Items from a dataset:
----

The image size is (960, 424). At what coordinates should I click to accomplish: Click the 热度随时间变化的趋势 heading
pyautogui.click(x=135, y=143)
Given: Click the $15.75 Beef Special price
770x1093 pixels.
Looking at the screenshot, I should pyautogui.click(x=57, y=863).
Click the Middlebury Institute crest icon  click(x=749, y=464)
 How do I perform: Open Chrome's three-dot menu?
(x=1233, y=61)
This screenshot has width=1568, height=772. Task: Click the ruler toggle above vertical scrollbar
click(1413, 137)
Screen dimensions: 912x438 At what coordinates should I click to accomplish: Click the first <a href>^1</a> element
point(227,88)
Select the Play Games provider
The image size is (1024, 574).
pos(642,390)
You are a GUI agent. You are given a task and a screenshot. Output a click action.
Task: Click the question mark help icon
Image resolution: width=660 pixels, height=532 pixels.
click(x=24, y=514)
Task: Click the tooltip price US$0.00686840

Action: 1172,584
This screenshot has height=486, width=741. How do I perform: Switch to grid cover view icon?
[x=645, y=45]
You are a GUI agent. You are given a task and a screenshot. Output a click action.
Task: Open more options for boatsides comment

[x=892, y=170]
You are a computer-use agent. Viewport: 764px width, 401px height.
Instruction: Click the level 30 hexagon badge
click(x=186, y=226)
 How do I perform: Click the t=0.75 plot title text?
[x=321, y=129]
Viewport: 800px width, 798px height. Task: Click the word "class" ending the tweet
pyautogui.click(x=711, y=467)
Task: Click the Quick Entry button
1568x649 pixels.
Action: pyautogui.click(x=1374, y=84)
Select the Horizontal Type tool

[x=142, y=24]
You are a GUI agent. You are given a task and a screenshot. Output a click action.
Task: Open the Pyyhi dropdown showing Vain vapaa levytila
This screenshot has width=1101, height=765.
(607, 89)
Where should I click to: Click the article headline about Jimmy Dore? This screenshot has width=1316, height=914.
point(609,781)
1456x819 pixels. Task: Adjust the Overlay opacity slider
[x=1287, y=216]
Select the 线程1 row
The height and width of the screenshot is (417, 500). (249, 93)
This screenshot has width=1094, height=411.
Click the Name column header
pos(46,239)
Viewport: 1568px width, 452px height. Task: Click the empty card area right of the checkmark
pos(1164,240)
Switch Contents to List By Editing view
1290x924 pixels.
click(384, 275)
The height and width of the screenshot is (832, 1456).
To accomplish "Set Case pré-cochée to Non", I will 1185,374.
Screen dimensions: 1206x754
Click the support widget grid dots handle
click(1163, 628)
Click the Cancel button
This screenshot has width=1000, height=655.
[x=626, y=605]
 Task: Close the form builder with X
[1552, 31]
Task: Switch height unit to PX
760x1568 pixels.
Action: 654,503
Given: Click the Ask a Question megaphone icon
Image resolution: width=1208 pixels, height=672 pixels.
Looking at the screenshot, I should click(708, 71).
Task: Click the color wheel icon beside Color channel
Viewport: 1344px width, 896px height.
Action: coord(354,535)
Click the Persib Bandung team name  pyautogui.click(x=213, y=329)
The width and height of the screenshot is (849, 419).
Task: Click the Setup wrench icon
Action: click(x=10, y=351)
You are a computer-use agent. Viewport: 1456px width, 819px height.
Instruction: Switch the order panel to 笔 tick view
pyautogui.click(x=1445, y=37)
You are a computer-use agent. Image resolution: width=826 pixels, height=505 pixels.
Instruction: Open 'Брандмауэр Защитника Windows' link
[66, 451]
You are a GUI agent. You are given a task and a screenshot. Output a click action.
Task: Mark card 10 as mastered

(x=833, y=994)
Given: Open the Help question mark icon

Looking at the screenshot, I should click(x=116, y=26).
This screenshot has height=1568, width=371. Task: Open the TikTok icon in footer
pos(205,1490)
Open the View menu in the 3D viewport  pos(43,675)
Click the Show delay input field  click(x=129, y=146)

----

• Assigned task: Output every entry again, exactly as given.

• Result for this exercise:
The image size is (960, 424). At what coordinates should I click to accomplish: Click the 热度随时间变化的趋势 heading
pyautogui.click(x=135, y=143)
Given: Click the $15.75 Beef Special price
770x1093 pixels.
Looking at the screenshot, I should pyautogui.click(x=57, y=863).
Click the Middlebury Institute crest icon  click(x=749, y=464)
 How do I perform: Open Chrome's three-dot menu?
(x=1233, y=61)
This screenshot has width=1568, height=772. Task: Click the ruler toggle above vertical scrollbar
click(1413, 137)
Screen dimensions: 912x438 At what coordinates should I click to accomplish: Click the first <a href>^1</a> element
point(227,88)
Select the Play Games provider
The image size is (1024, 574).
pos(642,390)
You are a GUI agent. You are given a task and a screenshot. Output a click action.
Task: Click the question mark help icon
Image resolution: width=660 pixels, height=532 pixels.
click(x=24, y=514)
Task: Click the tooltip price US$0.00686840

Action: 1172,584
This screenshot has height=486, width=741. How do I perform: Switch to grid cover view icon?
[x=645, y=45]
You are a GUI agent. You are given a task and a screenshot. Output a click action.
Task: Open more options for boatsides comment

[x=892, y=170]
You are a computer-use agent. Viewport: 764px width, 401px height.
Instruction: Click the level 30 hexagon badge
click(x=186, y=226)
 How do I perform: Click the t=0.75 plot title text?
[x=321, y=129]
Viewport: 800px width, 798px height. Task: Click the word "class" ending the tweet
pyautogui.click(x=711, y=467)
Task: Click the Quick Entry button
1568x649 pixels.
Action: pyautogui.click(x=1374, y=84)
Select the Horizontal Type tool

[x=142, y=24]
You are a GUI agent. You are given a task and a screenshot. Output a click action.
Task: Open the Pyyhi dropdown showing Vain vapaa levytila
This screenshot has width=1101, height=765.
(607, 89)
Where should I click to: Click the article headline about Jimmy Dore? This screenshot has width=1316, height=914.
point(609,781)
1456x819 pixels. Task: Adjust the Overlay opacity slider
[x=1287, y=216]
Select the 线程1 row
The height and width of the screenshot is (417, 500). (249, 93)
This screenshot has width=1094, height=411.
Click the Name column header
pos(46,239)
Viewport: 1568px width, 452px height. Task: Click the empty card area right of the checkmark
pos(1164,240)
Switch Contents to List By Editing view
1290x924 pixels.
click(384, 275)
The height and width of the screenshot is (832, 1456).
To accomplish "Set Case pré-cochée to Non", I will 1185,374.
Screen dimensions: 1206x754
Click the support widget grid dots handle
click(1163, 628)
Click the Cancel button
This screenshot has width=1000, height=655.
[x=626, y=605]
 Task: Close the form builder with X
[1552, 31]
Task: Switch height unit to PX
760x1568 pixels.
Action: 654,503
Given: Click the Ask a Question megaphone icon
Image resolution: width=1208 pixels, height=672 pixels.
Looking at the screenshot, I should click(708, 71).
Task: Click the color wheel icon beside Color channel
Viewport: 1344px width, 896px height.
Action: coord(354,535)
Click the Persib Bandung team name  pyautogui.click(x=213, y=329)
The width and height of the screenshot is (849, 419).
Task: Click the Setup wrench icon
Action: click(x=10, y=351)
You are a computer-use agent. Viewport: 1456px width, 819px height.
Instruction: Switch the order panel to 笔 tick view
pyautogui.click(x=1445, y=37)
You are a computer-use agent. Image resolution: width=826 pixels, height=505 pixels.
Instruction: Open 'Брандмауэр Защитника Windows' link
[66, 451]
You are a GUI agent. You are given a task and a screenshot. Output a click action.
Task: Mark card 10 as mastered

(x=833, y=994)
Given: Open the Help question mark icon

Looking at the screenshot, I should click(x=116, y=26).
This screenshot has height=1568, width=371. Task: Open the TikTok icon in footer
pos(205,1490)
Open the View menu in the 3D viewport  pos(43,675)
Click the Show delay input field  click(x=129, y=146)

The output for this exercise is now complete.